YOUR GOAL:
In the entries that follow, locate the line with "Where should I", then restate that line and all later lines exactly as they appear, leaving pictures out.

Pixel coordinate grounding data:

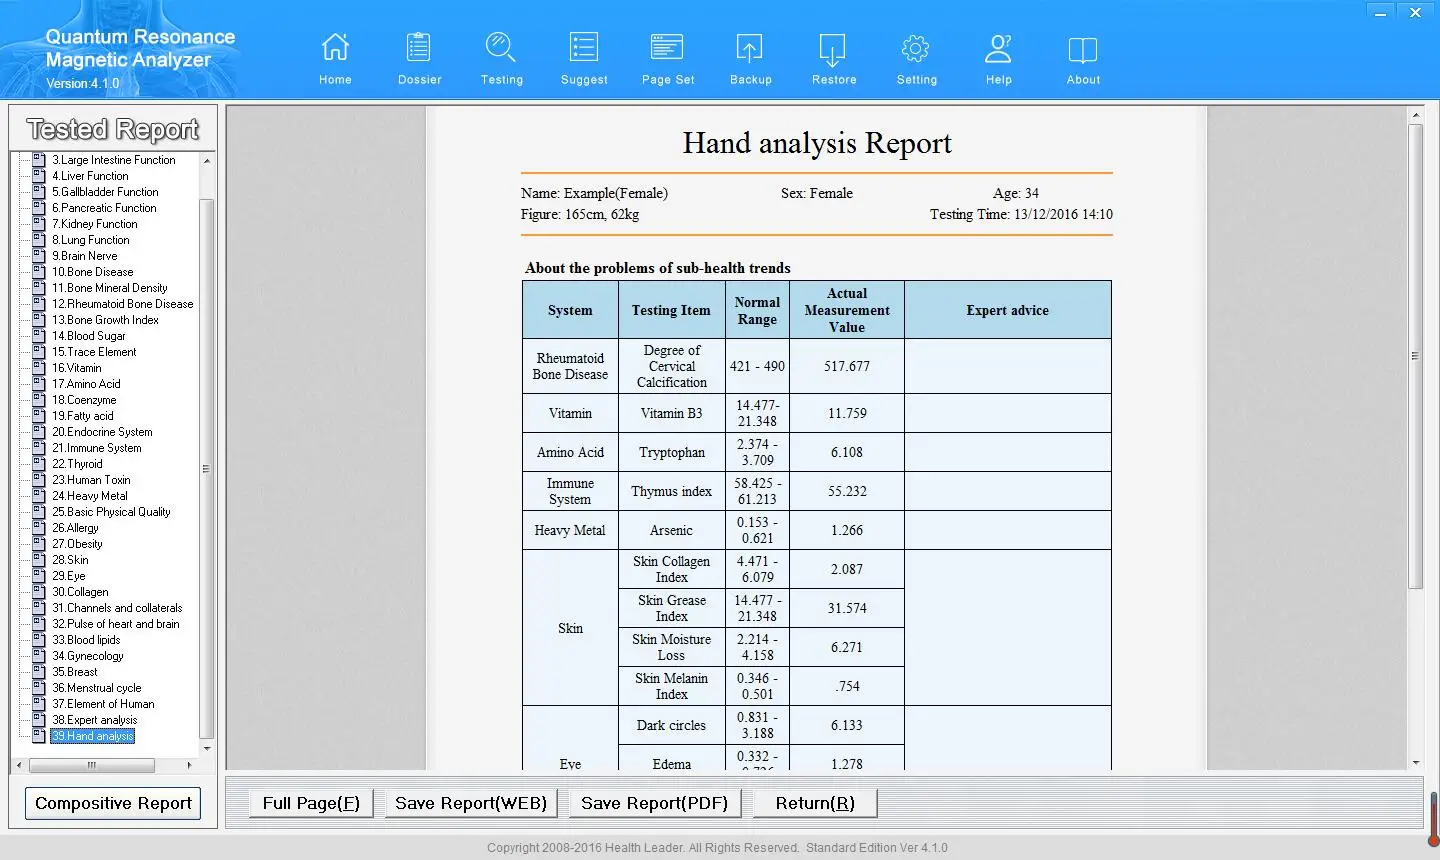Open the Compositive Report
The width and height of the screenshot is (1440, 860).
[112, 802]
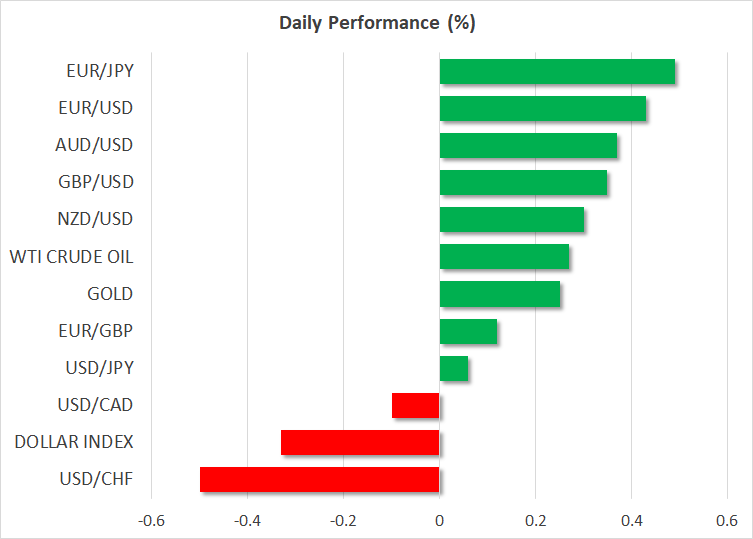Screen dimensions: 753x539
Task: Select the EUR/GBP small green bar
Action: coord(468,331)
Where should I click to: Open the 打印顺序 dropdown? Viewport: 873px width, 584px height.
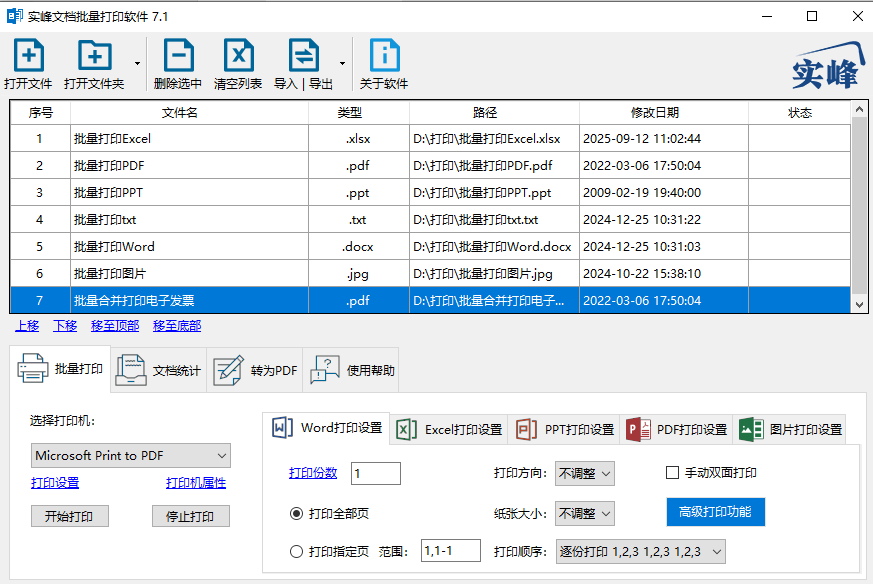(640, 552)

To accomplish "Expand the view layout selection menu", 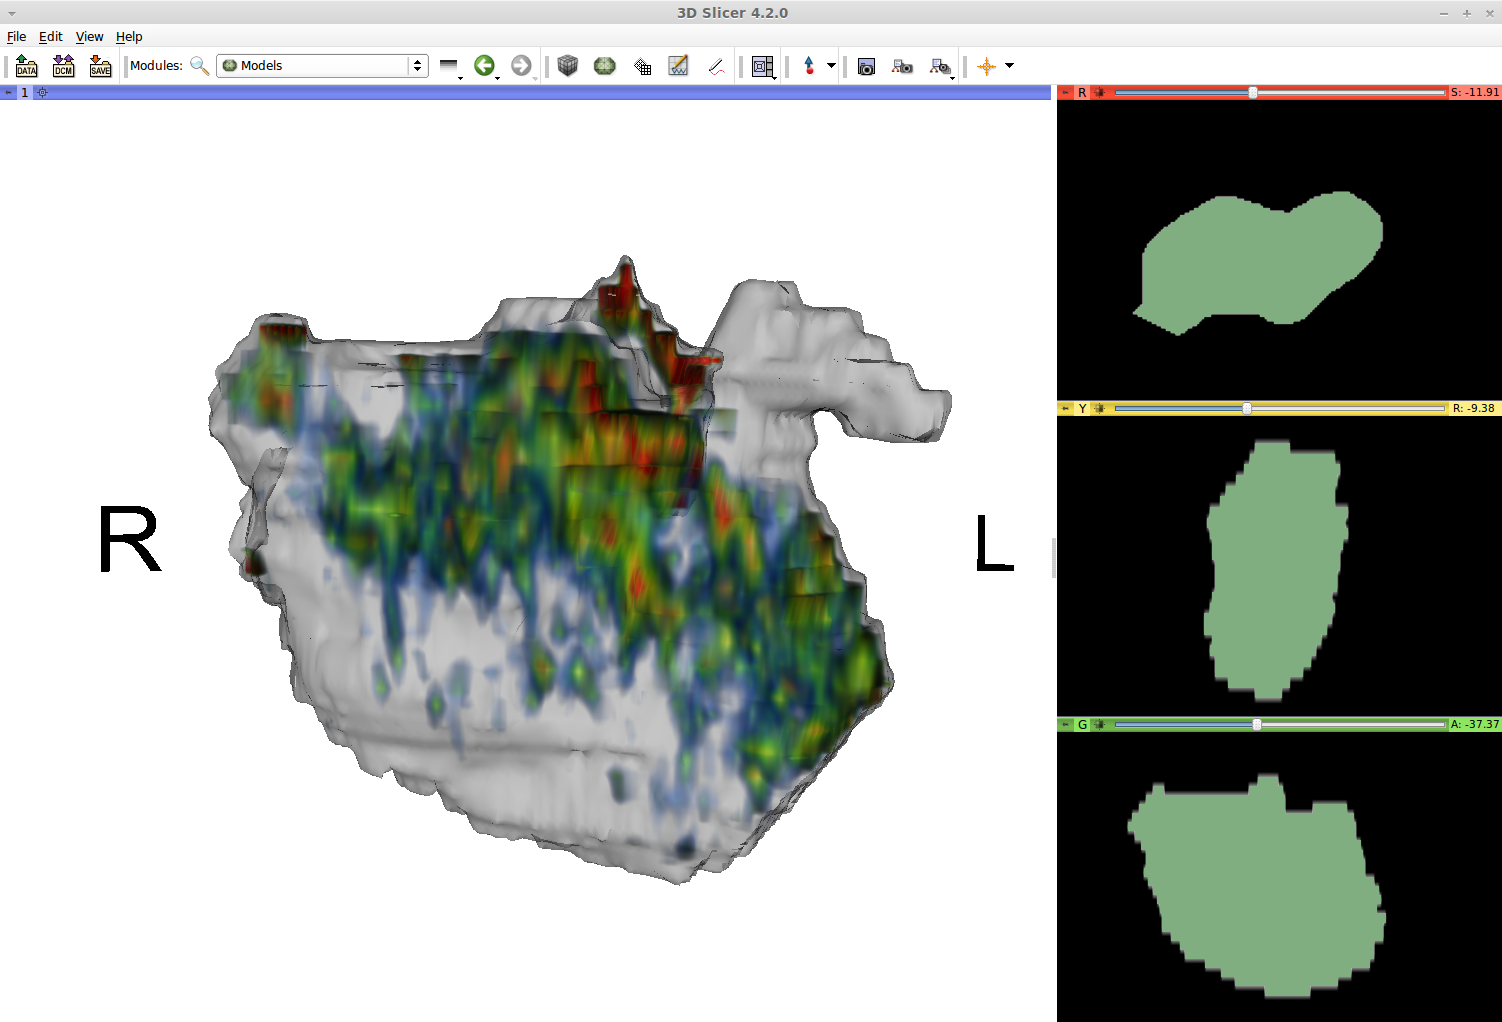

RESPONSE FOR THIS EXERCISE:
Where should I click to: Open the 打印顺序 dropdown? Viewport: 873px width, 584px height.
(640, 552)

To accomplish "Expand the view layout selection menu", 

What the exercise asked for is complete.